TASK BRIEF
Scan the records for lines with the word "header", and copy every such line.
.....
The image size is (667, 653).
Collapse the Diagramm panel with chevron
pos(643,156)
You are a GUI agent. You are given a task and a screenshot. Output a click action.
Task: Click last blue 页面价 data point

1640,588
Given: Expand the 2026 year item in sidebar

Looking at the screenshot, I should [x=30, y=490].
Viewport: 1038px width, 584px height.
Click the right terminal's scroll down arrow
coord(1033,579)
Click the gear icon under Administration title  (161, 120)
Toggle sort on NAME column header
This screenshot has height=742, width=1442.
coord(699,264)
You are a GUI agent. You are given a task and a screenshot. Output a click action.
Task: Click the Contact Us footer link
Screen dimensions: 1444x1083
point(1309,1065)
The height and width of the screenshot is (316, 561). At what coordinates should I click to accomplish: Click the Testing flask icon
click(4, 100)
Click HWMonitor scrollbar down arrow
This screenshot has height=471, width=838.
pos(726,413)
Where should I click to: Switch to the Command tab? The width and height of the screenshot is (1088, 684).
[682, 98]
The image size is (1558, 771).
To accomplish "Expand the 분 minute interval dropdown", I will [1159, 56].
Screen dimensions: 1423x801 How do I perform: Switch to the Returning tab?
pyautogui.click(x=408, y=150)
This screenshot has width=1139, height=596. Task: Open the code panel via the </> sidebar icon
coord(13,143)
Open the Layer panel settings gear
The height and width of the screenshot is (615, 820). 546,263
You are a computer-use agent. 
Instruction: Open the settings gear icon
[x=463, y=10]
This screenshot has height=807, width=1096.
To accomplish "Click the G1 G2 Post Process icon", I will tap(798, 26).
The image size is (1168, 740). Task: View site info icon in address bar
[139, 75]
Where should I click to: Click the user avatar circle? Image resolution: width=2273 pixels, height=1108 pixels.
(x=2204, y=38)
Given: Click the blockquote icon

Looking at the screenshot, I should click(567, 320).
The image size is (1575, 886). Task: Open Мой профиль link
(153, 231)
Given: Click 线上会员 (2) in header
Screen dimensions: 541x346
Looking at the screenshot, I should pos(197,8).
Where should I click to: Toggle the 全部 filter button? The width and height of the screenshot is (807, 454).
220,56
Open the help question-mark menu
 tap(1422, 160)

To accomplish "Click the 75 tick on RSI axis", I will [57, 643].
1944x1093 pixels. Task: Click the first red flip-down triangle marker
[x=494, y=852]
.....
REPLY
Toggle sort on NAME column header
Given: Click 线上会员 (2) in header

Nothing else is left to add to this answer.